City mayor states that an LEZ is desirable, but not yet achievable after public workshop on tackling air pollution in Leicester
Implementing a low emission zone in Leicester is desirable, but not yet achievable, according to the citys mayor Peter Soulsby.
Following a public meeting to discuss possible measures to deal with air pollution in the city, the Mayor of Leicester said yesterday (July 22) that he would not rule out a low emission zone (LEZ) but that the council was currently working with bus operators to reduce emissions.
According to the city council, an LEZ was one of a number of options discussed, but it is still considering the pros and cons of many different ideas for improving air quality in the city.

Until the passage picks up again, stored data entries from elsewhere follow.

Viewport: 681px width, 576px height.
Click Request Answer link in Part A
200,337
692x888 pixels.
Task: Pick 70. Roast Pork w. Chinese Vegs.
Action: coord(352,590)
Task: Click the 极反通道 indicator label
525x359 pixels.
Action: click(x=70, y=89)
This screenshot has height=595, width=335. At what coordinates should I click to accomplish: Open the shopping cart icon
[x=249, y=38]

LEZs of various kinds have been introduced in Oxford and Norwich, while Brighton city council also plans to introduce an LEZ in 2015 (see airqualitynews.com story). London, meanwhile, has the countrys largest LEZ and there are plans to implement an ultra-low emission zone (ULEZ) in the capital by 2020.

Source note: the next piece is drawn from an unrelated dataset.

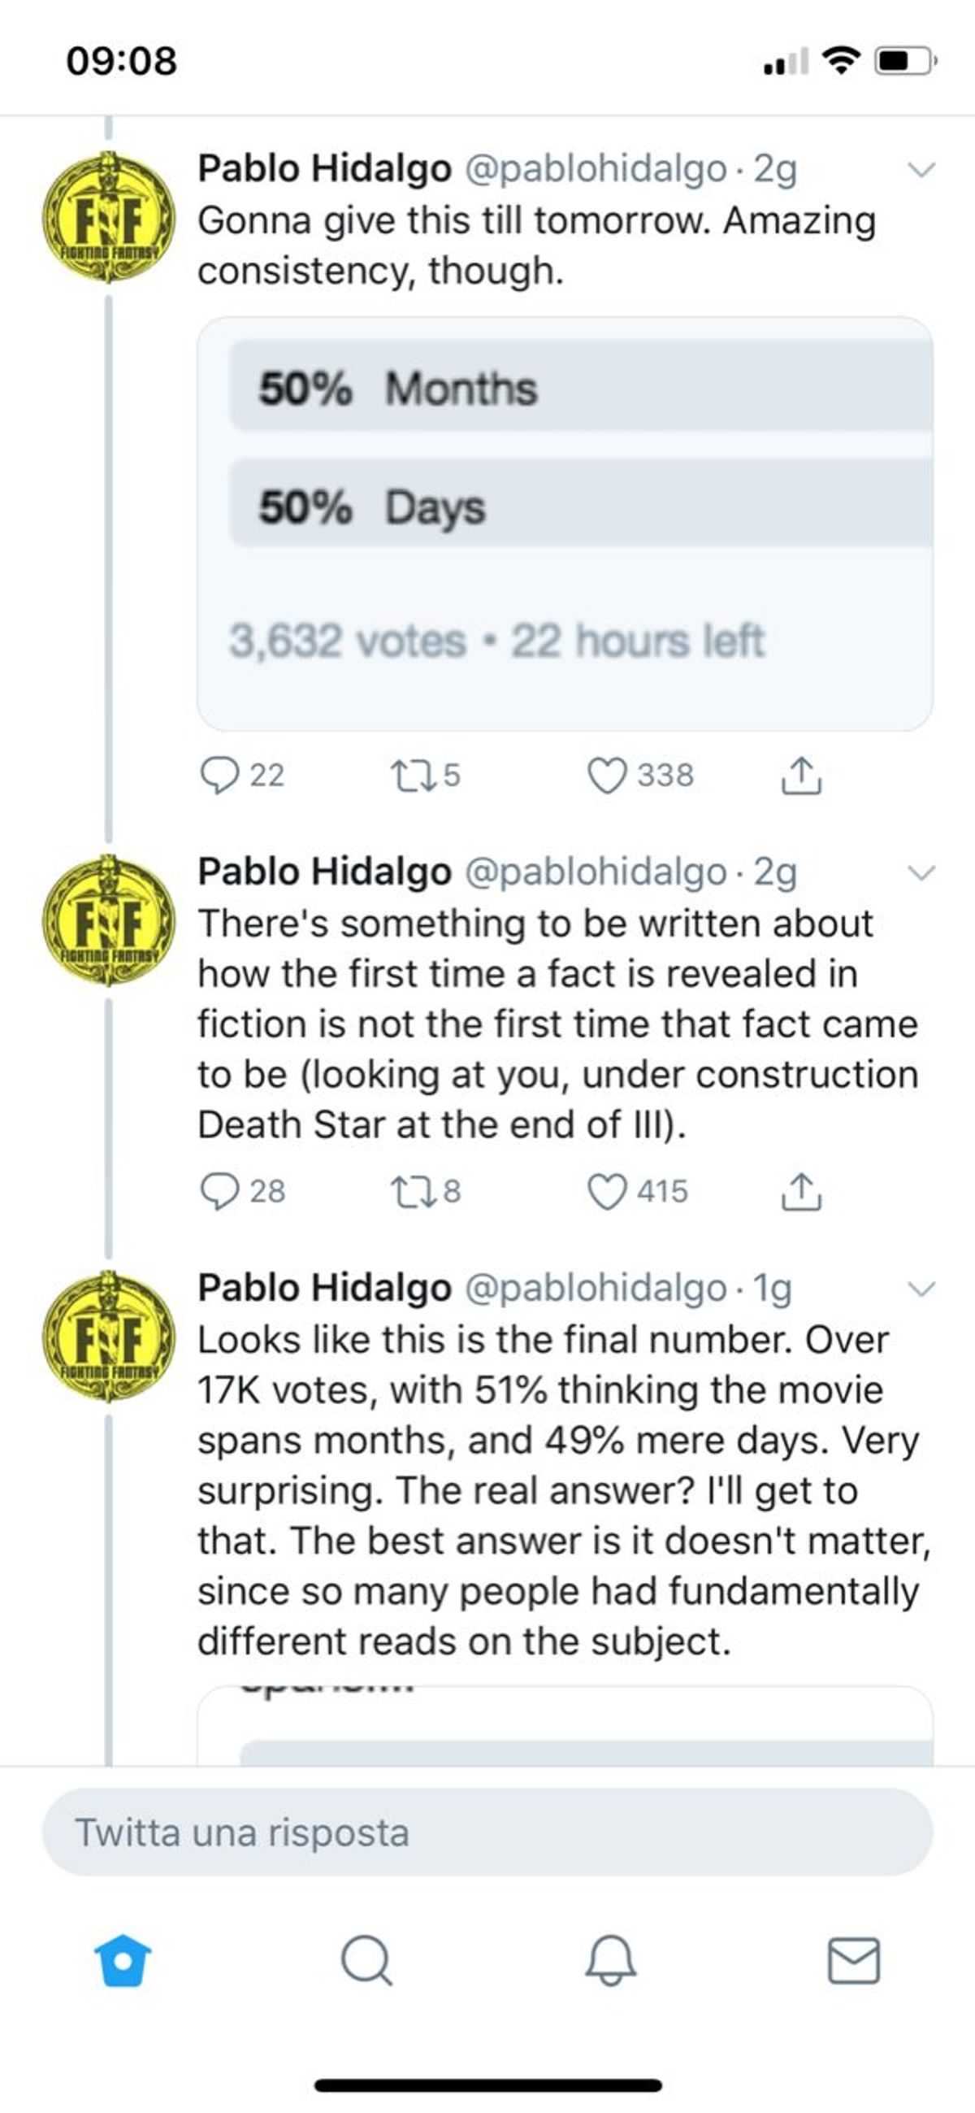Like the tweet with 415 likes

click(607, 1191)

And, commenting on a possible Leicester LEZ, the citys mayor Peter Soulsby, said: We wouldn’t rule out a low emission zone at some stage, but at the moment we’re focusing on working with bus operators to reduce emissions. A low emission zone is something that is desirable, but not yet achievable.

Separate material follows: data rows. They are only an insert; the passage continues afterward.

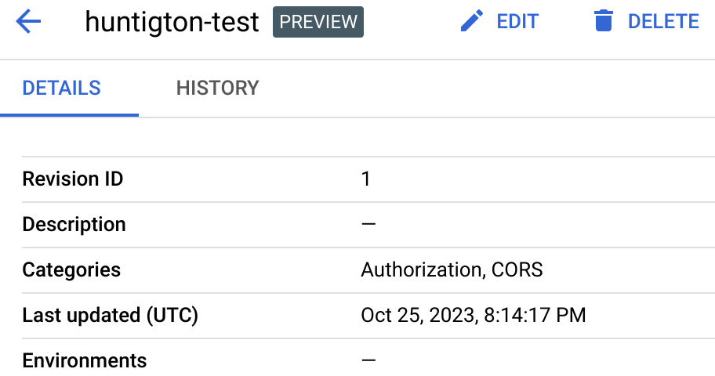The image size is (715, 376).
Task: Click the PREVIEW badge
Action: click(x=318, y=22)
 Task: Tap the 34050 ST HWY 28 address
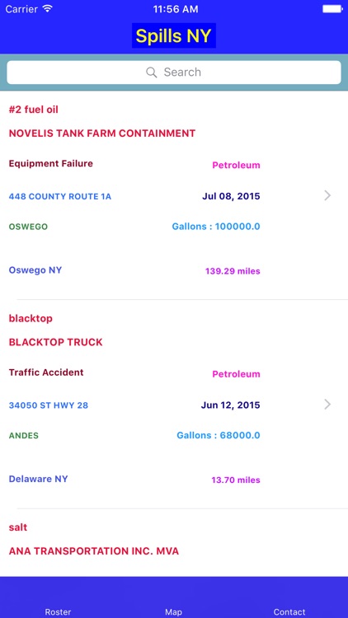(49, 405)
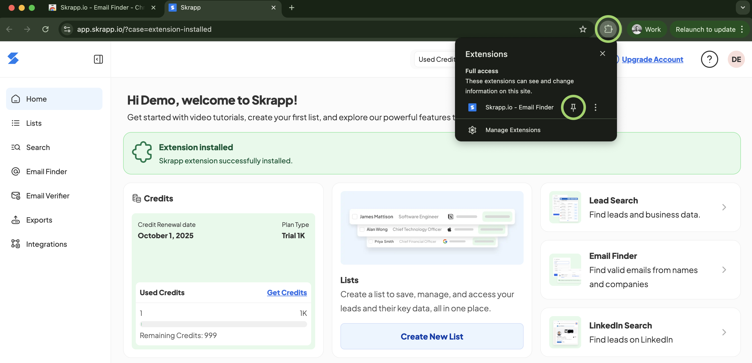Viewport: 752px width, 363px height.
Task: Click the used credits progress bar
Action: click(x=223, y=324)
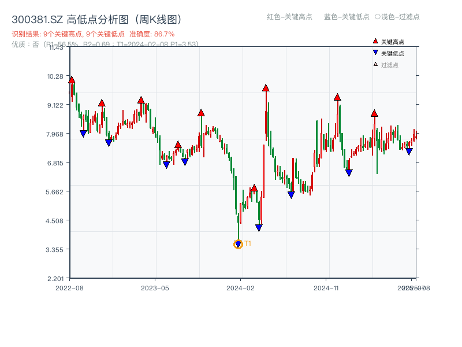Click the orange-circled T1 marker at the lowest point
Image resolution: width=462 pixels, height=347 pixels.
click(x=237, y=244)
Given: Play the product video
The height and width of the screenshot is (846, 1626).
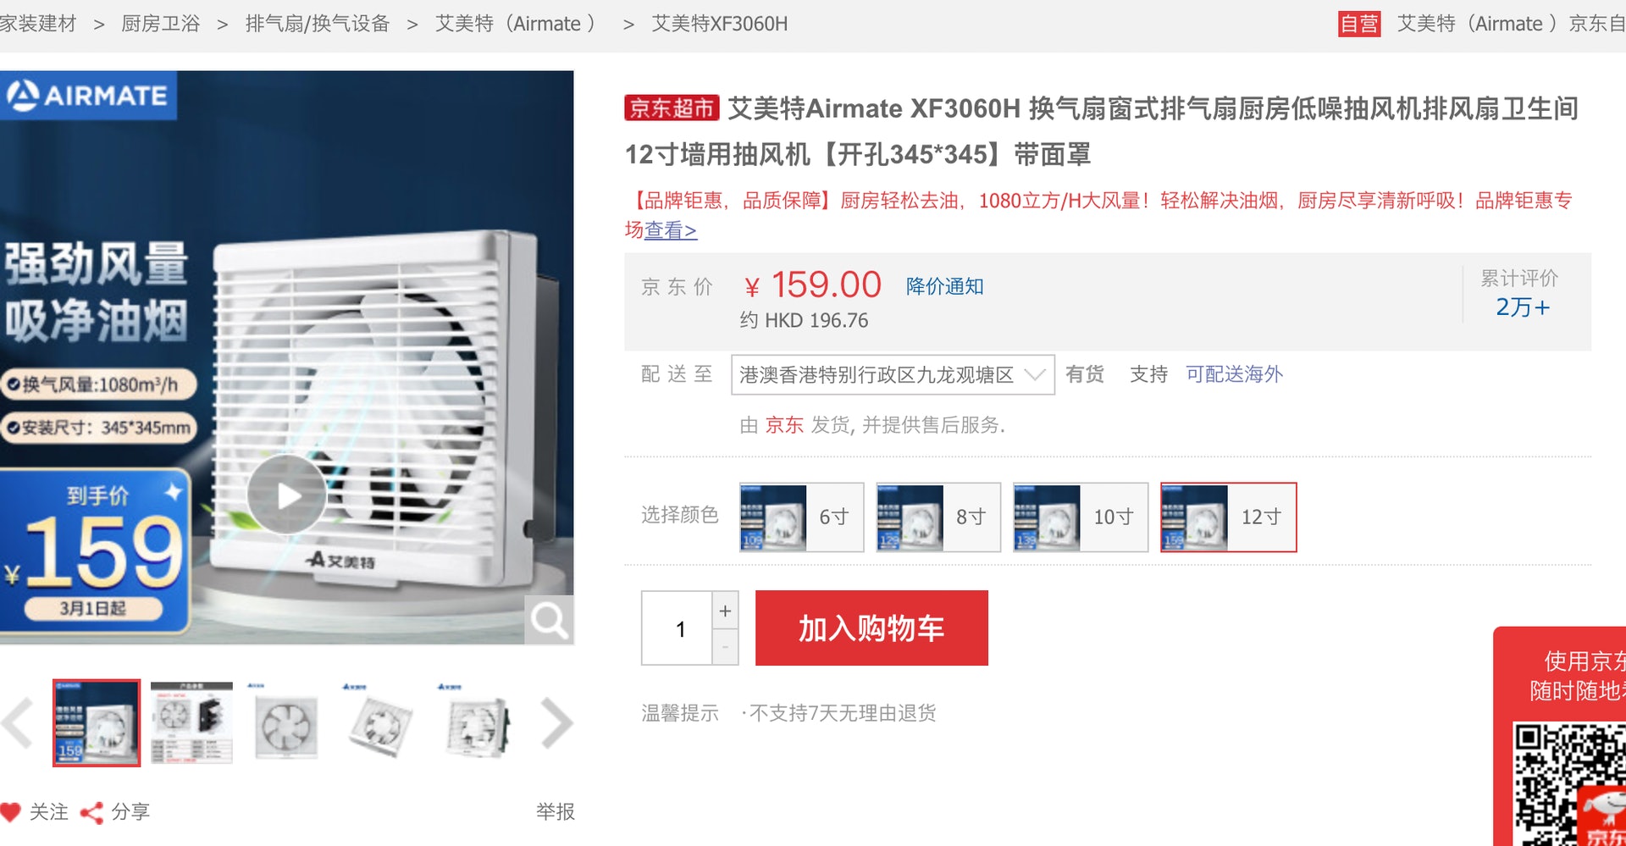Looking at the screenshot, I should (x=286, y=495).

The Mayors comments follow campaign group Healthy Air Leicester and Leicestershires call for an LEZ for buses in the city, as part of a national framework of LEZs to ensure that vehicle standards are consistent across the country.
Echoing comments made at a recent Parliamentary committee inquiry into UK air quality (see airqualitynews.com story), the campaign group said: This would force bus operators to retrofit all their vehicles to reduce their emissions instead of reorganising them so that non- retrofitted vehicles only travel in areas not regulated by LEZs.
According to Healthy Air Leicester and Leicestershire, proposals for the LEZ in Leicester would likely see it come into force from 2016 and cover the central part of the city, with only buses meeting Euro IV standards for emissions would be able to enter.
Hannah Wakley from Healthy Air Leicester and Leicestershire said: Air pollution is a massive health problem: an estimated 250 people die prematurely in Leicester every year because of air pollution and many more are living with illnesses like asthma. Of course, the pollution doesnt just come from buses and we hope that the council will also adopt traffic reduction measures, such as parking restrictions in residential areas and improved facilities for cyclists and pedestrians.